Review of The Pledge (2001) by Pip D — 22 Aug 2011
As ever, I love Penn as a director. Now I've seen this film I've seen every one of his directorial efforts to date.
I didn't fall in love with this one like I did The Crossing Guard and Into the Wild, but I still really liked it and found it worked better than The Indian Runner (though you have to excuse the flaws a little in a debut feature, I feel, and I do need to give The Indian Runner a second watch).
Like with The Crossing Guard, Nicholson portrays another protagonist that you can truly side with, despite his flaws (here, his somewhat flimsy mental state - noting, for example, how he often doesn't seem to hear people and then asks them to repeat themselves).
For some reason Penn opts to make Wright Penn (his wife) look rather ugly here - at for the first three quarters of the film while she's got the tooth missing; I suppose it's a product of her beatings and her being from a small town and probably poor. In other films she looks great.
I was looking out for Sam Shepard for the whole film then was baffled when I though I'd missed him at the end - then I realised he was the cop that Nicholson was pleading about reopening the case with; I haven't seen him in anything except Days of Heaven, so this being almost thirty years later, the way he's aged forced me not to even recognise him.
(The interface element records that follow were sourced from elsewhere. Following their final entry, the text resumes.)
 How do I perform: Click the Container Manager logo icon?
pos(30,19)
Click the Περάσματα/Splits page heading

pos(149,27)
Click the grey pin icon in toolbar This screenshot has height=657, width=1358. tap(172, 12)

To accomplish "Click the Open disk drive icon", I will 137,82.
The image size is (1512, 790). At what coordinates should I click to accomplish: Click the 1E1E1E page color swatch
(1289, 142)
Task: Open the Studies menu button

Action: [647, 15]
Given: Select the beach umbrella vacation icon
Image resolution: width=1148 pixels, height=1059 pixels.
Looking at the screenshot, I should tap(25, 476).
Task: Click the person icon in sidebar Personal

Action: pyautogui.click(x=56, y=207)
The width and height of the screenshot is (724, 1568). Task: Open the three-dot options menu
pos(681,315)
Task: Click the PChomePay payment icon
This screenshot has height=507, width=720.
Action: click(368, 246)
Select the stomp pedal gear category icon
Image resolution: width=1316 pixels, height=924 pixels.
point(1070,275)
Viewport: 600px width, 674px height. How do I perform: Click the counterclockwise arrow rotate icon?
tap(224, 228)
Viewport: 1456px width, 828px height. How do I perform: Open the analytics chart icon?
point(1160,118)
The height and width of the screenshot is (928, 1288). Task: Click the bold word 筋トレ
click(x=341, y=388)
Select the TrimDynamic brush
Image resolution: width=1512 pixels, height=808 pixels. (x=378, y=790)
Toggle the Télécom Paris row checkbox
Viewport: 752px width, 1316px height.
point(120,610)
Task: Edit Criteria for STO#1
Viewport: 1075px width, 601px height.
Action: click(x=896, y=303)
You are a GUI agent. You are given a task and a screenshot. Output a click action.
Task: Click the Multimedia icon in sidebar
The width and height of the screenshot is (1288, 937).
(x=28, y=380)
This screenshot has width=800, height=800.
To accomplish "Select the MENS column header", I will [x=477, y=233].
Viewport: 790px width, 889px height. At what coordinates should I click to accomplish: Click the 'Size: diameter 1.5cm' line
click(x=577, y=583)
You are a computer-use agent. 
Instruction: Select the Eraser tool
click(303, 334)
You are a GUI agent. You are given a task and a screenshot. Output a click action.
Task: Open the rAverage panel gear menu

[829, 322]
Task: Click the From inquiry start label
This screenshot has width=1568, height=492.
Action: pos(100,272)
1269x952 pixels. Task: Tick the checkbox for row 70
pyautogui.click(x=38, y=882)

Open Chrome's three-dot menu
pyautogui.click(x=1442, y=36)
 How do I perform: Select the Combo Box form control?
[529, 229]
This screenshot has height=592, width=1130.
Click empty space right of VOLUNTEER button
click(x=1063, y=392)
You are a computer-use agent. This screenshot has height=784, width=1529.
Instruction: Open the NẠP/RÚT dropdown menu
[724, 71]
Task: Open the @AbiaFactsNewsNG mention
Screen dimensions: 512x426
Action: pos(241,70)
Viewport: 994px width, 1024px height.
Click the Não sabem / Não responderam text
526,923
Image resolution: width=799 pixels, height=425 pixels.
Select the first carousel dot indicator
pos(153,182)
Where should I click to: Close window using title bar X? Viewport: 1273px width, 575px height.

They always get Tom Noonan to play the creepy serial killer (case in point: Manhunter) - because he's creepily tall, and can pull of so charming and friendly, but with a hint of something scary underneath.
They never explained why Del Toro's character confessed and we're left to just assume it was due to his mental disorder, and perhaps was just recipropcating being nice to Eckhart, because Eckhart was being nice to him. But that still doesn't explian why he also then said "I killed her" again and then shot himself.
I presume Noonan is the guy who got killed in the car accident at the end, meaning that Jerry was right about him going after the girl at that exact time, but neither the cops, nor even him (until he read found out about the car accident) knows that he was right.
A real cop would meander around agreeing to pledge a promise to Clarkson to find her daughter's killer. And I kept thinking what if he's not even a religious man also. But there should be more cops like this, who let no case of a murdered child lie, who pursue it to the greatest lengths. Although he did basically use the girl as bait (even down to pursuading her to choose the red dress because he knew this to be one of the criteria for the killer picking his victims), he was doing an honourable thing overall.
It needed more to it, but still yet another very good film from Penn.
This review of The Pledge (2001) was written by Pip D on 22 Aug 2011.
The Pledge has generally received positive reviews.